PROBLEM DETAILS.
Retype the lines of the data below from the line containing "Locate an element" up to and including the line containing "y-tick-label: Mandíbula OM". Leave out the pictures.

ENTRIES PROVIDED.

^^^^^^^^^^^^^^^^

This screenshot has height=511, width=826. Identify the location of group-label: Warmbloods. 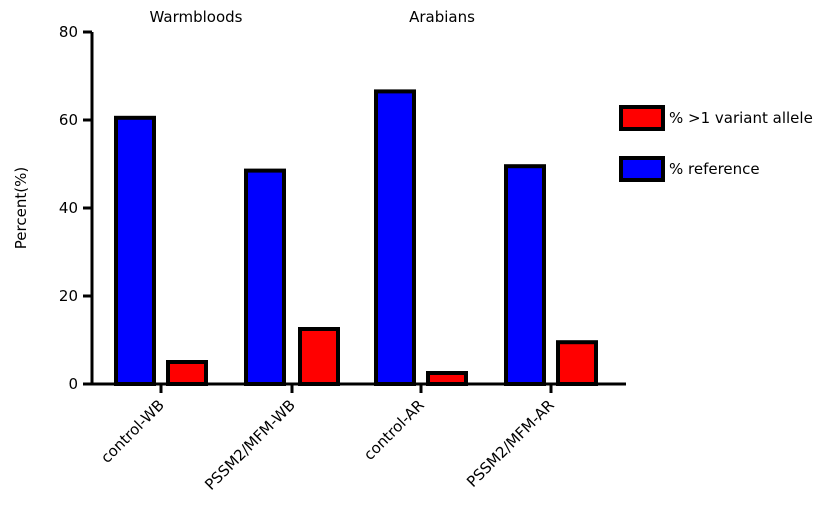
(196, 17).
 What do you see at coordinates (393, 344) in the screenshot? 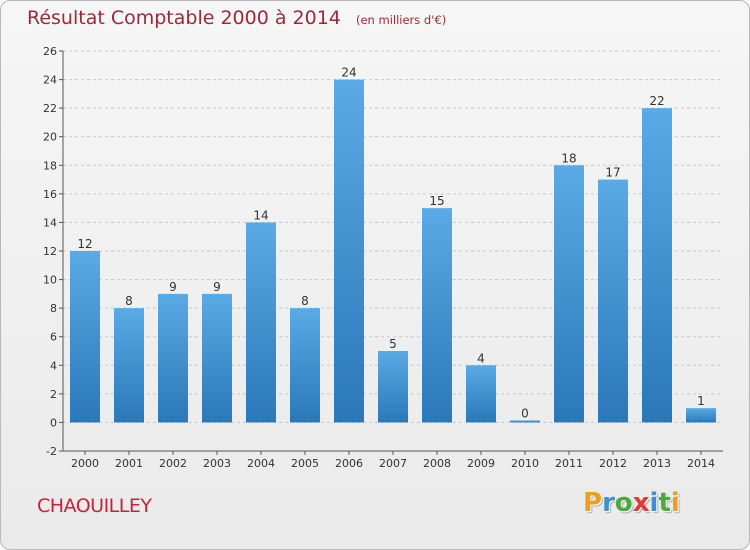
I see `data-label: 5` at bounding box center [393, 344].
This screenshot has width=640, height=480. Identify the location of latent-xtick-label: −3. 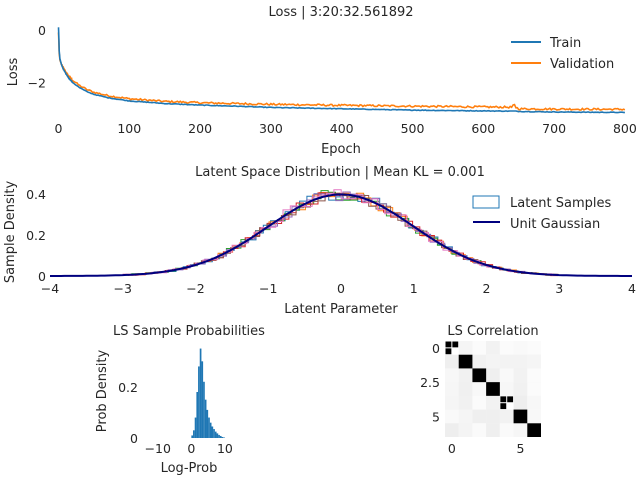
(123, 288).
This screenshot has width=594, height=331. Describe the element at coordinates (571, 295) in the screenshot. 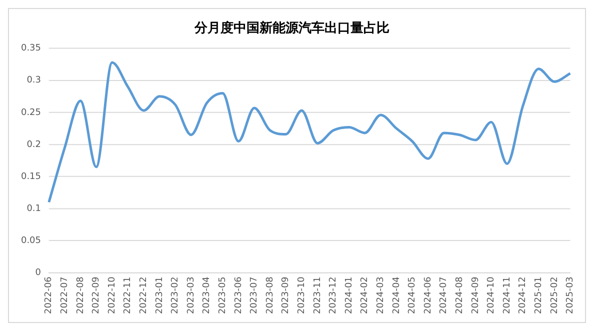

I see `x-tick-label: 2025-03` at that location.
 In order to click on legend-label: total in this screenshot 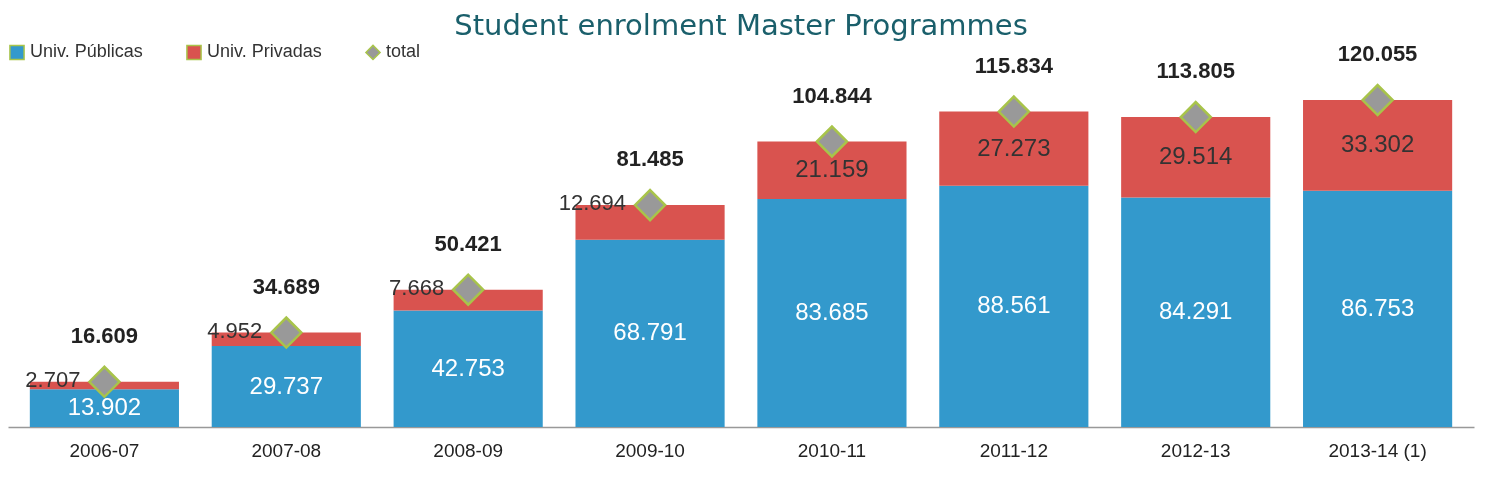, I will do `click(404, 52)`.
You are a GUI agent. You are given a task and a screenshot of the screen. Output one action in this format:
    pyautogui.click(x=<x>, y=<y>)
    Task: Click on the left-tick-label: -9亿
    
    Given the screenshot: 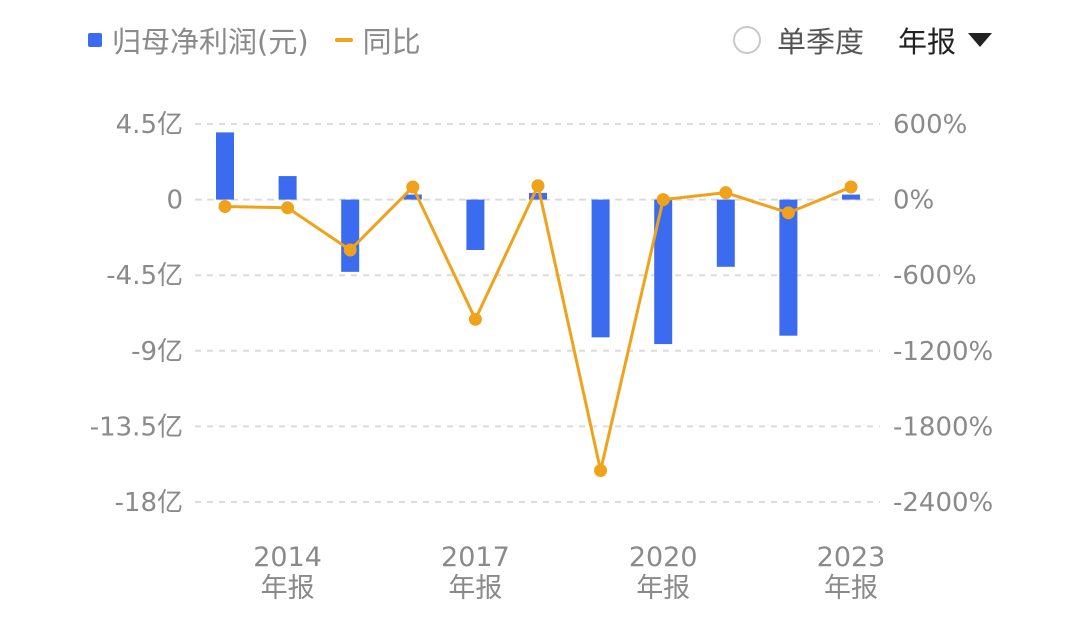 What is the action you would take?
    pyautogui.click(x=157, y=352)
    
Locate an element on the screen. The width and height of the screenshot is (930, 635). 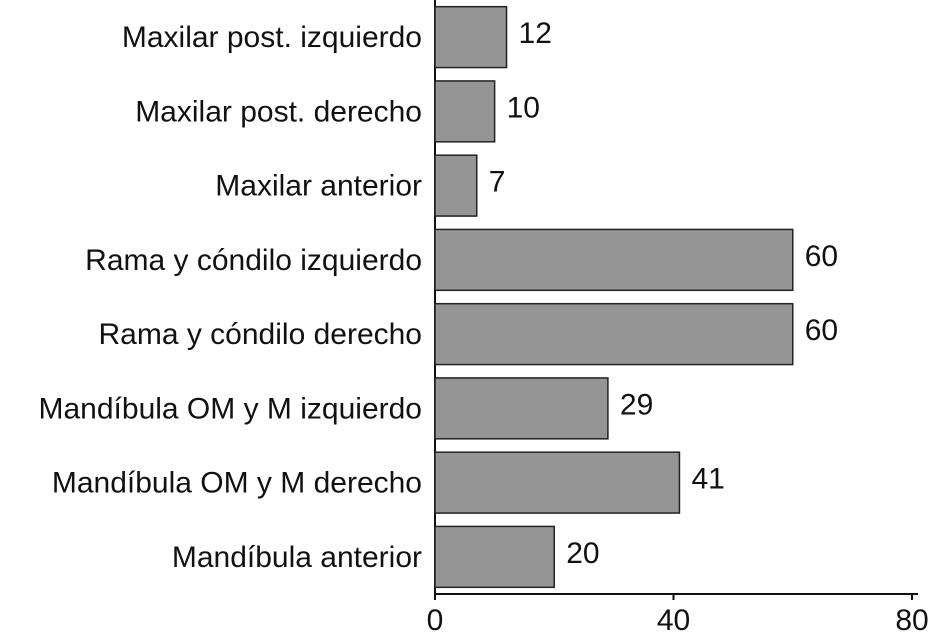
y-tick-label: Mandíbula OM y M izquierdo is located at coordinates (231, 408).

^^^^^^^^^^^^^^^^

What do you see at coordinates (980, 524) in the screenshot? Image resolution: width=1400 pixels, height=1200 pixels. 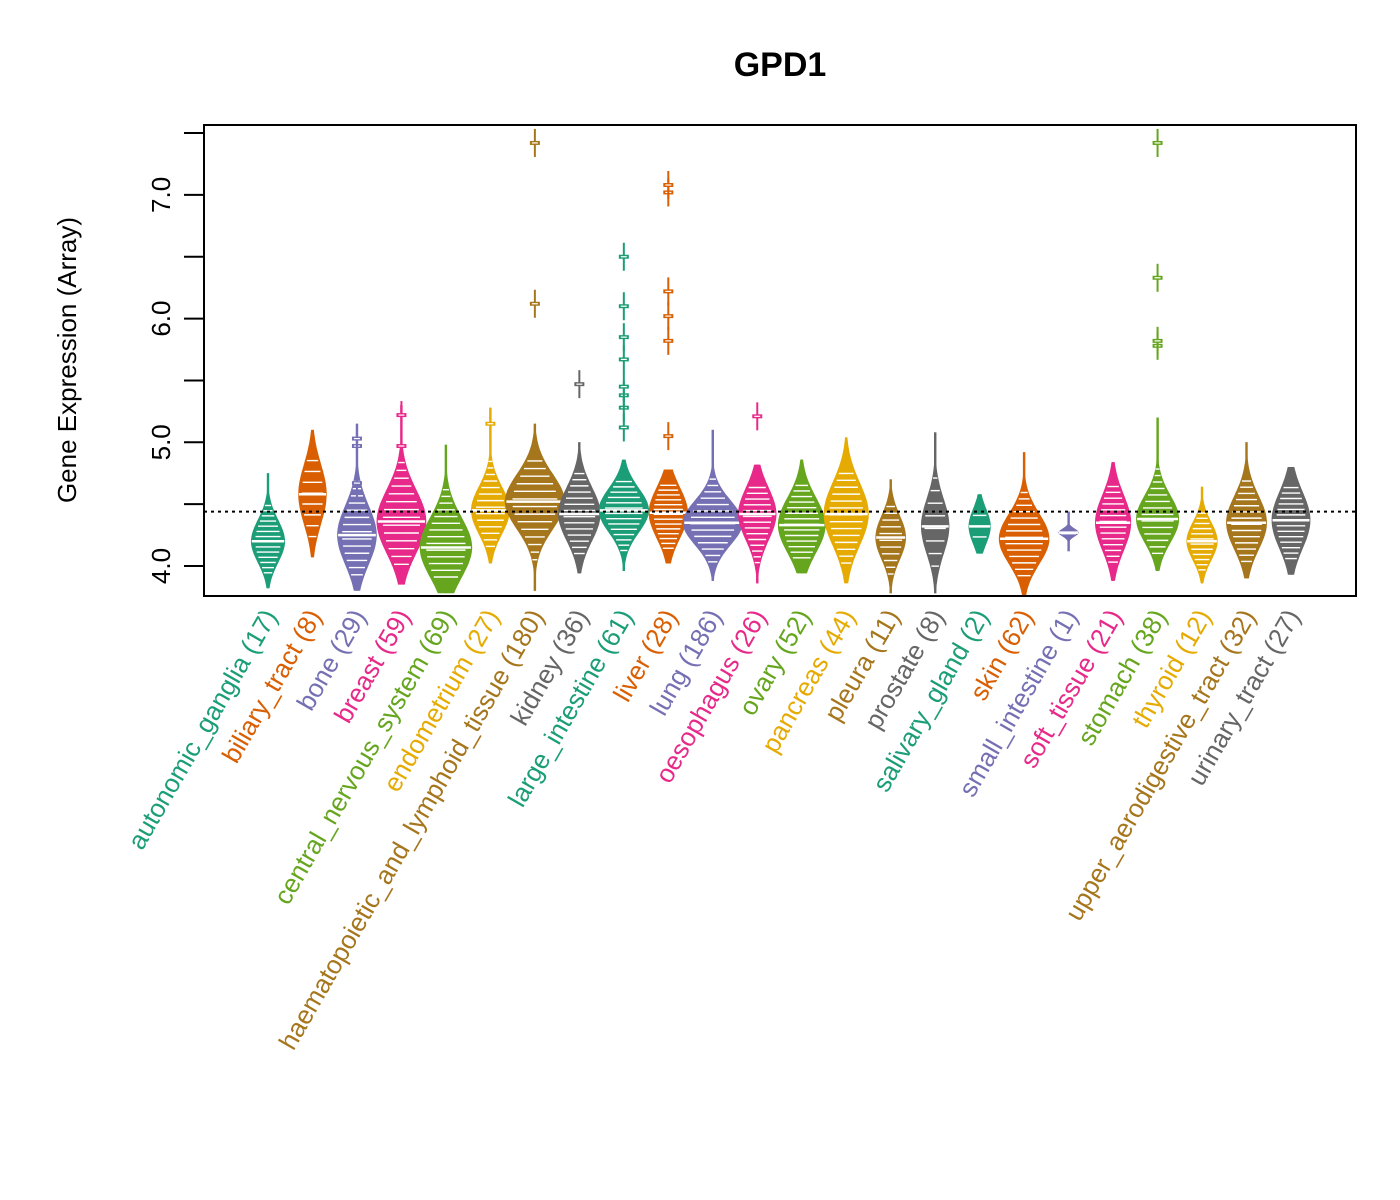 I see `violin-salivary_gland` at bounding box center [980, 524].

^^^^^^^^^^^^^^^^

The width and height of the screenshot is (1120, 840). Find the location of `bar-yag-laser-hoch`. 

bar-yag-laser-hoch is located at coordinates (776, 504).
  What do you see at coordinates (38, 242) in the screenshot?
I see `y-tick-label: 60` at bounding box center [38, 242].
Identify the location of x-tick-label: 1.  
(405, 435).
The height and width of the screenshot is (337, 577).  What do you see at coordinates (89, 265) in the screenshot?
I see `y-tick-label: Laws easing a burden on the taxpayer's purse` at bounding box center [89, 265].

^^^^^^^^^^^^^^^^

OUTPUT OF THE EXERCISE.
Locate an element on the screen. The width and height of the screenshot is (930, 635). 
y-tick-label: Mandíbula OM y M izquierdo is located at coordinates (231, 408).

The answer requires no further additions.